Вечера стали уже холодными, я вошла в залу содержателя станции, между тем мне приготовили мою комнату. Хозяйка, чтобы я не сожалела о принятом мною решении, рассказала мне все, что случилось у них в продолжение трех недель. Ужас объял всех до такой степени, что не смели выезжать за четверть лье из города после захода солнца.
Я провела ужасную ночь. Приближаясь к замку, я теряла свою уверенность: граф имел, может быть, другие причины удалиться от меня, а не те, о которых мне сказал; как же он воспримет в этом случае мой приезд? Это могло быть неповиновением его приказаниям, нарушением его власти. Та досада и нетерпение, которые он не смог скрыть, прощаясь со мной, — это было первым случаем, когда он позволил себе такую несдержанность, очевидно, он был настроен решительно. Я хотела написать ему, что я в Кане, и подождать, пока он приедет за мной, но все страхи, внушенные мне лихорадочной бессонницей, рассеялись после того, как я на несколько часов уснула, а проснувшись, увидела дневной свет в своей комнате. Вся храбрость моя возвратилась, я потребовала лошадей и через десять минут уехала.
В девять часов утра в двух лье от Буисона возница остановил лошадей и показал мне замок Бюрси. Был виден его парк в двухстах метрах от большой дороги. Извилистая дорожка вела к решетке замка. Возница спросил меня, действительно ли я еду туда; я отвечала утвердительно, и мы двинулись.
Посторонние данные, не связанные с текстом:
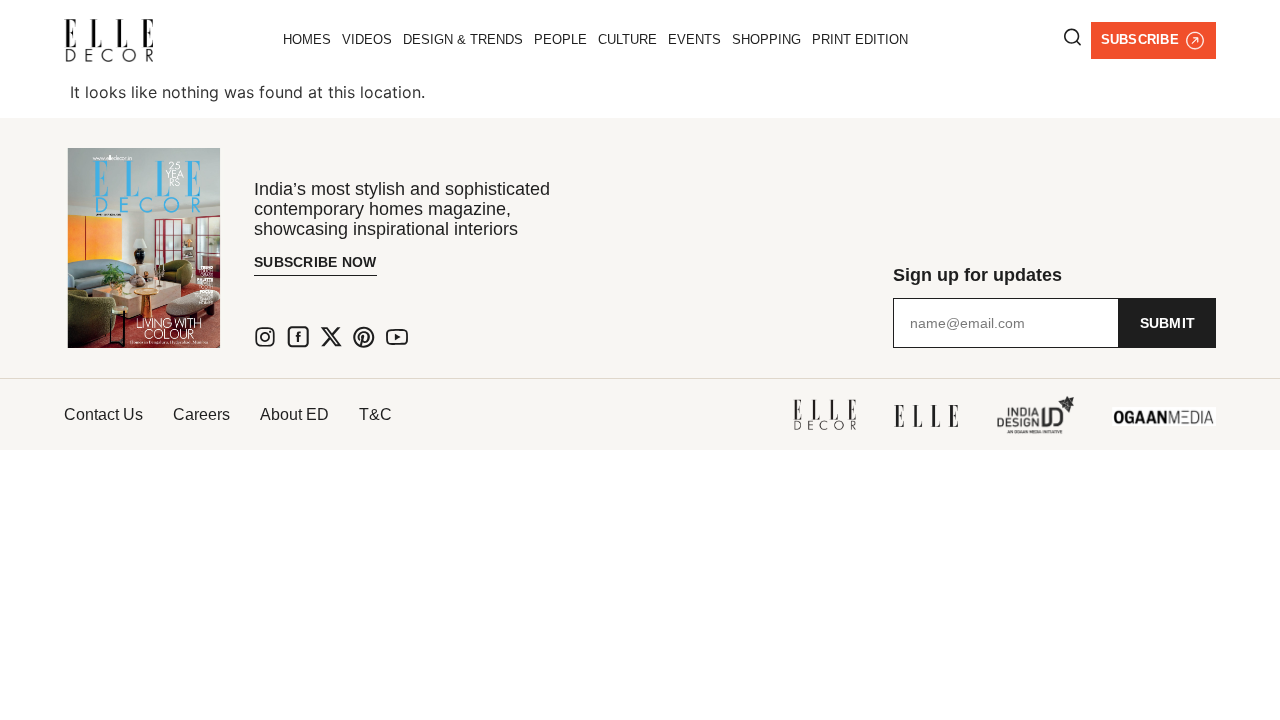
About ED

Подъехав, мы увидели, что ворота закрыты; мы долго звонили, но никто не отворял. Я начала раскаиваться, что не предупредила о своем приезде. Граф и его друзья могли уехать куда-нибудь на охоту, что тогда мне делать в этом пустынном замке, где мне некому даже приказать, чтобы мне отворили ворота? И неужели я должна буду дожидаться их возвращения в какой-нибудь дрянной деревенской гостинице? Это невозможно! Наконец, потеряв терпение, я вышла из экипажа и стала звонить изо всей силы. Тогда живое существо появилось между деревьями. На повороте аллеи я увидела слугу-малайца, сделала ему знак поспешить, он подошел отпереть мне. Я не села в карету, а побежала по той аллее, по которой шел малаец. Вскоре я увидела замок. При первом взгляде мне показалось, что он в довольно хорошем состоянии. Я поднялась по лестнице. Войдя в переднюю, услышала голоса, толкнула дверь и очутилась в столовой, где Гораций завтракал с Генрихом; на столе с правой стороны у каждого из них лежало по паре пистолетов.
Граф, заметив меня, встал и побледнел так, как будто ему стало дурно. Я же так дрожала, что едва могла протянуть к нему свои руки и упала бы, если бы он не подбежал и не поддержал меня.
— Гораций! — сказала я, — простите меня, я не могла жить вдали от вас… я была очень несчастна, очень беспокоилась… и решила вам не повиноваться.
— И вы сделали очень плохо, — сказал граф глухим голосом.
— О, если хотите, — воскликнула я, устрашенная его тоном, — я вернусь сию же минуту… Я видела вас, вот все, что мне нужно.
— Нет! — сказал граф. — Так как вы уже здесь, то останьтесь и будьте дорогой гостьей.
При этих словах он обнял меня и потом, сделав усилие над собой, принял то наружное спокойствие, которое иногда пугало меня больше, чем его раздраженное лицо со следами ужасного гнева.